> [Short task] Find every line in the items below that contains the string "image", and copy each such line.

:: Given data

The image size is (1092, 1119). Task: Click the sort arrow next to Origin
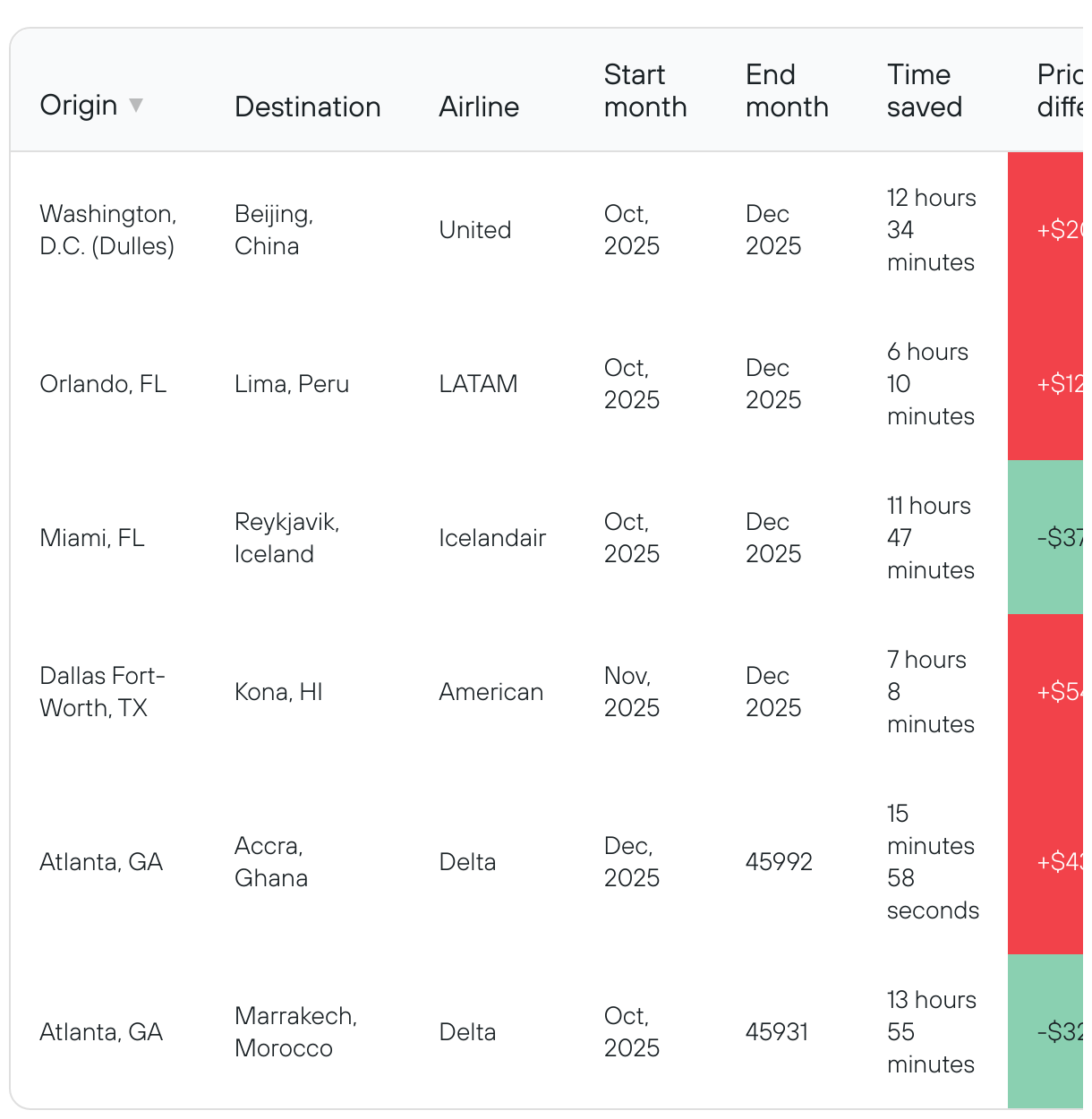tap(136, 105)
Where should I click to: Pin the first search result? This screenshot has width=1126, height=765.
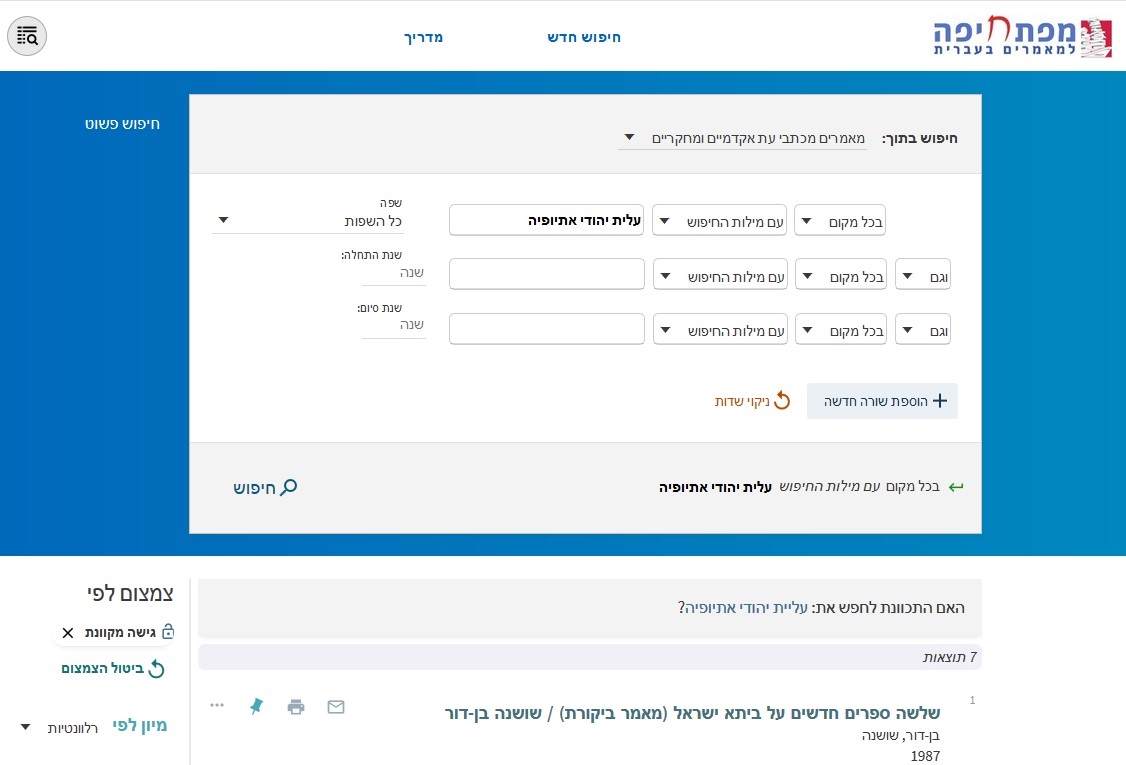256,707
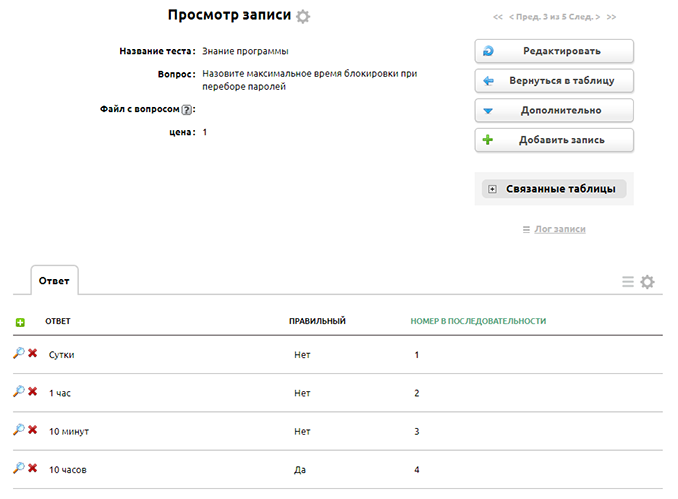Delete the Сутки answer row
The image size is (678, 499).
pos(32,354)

::::

> [Result]
The image size is (1092, 1119). Task: Click the sort arrow next to Origin
The image size is (678, 499).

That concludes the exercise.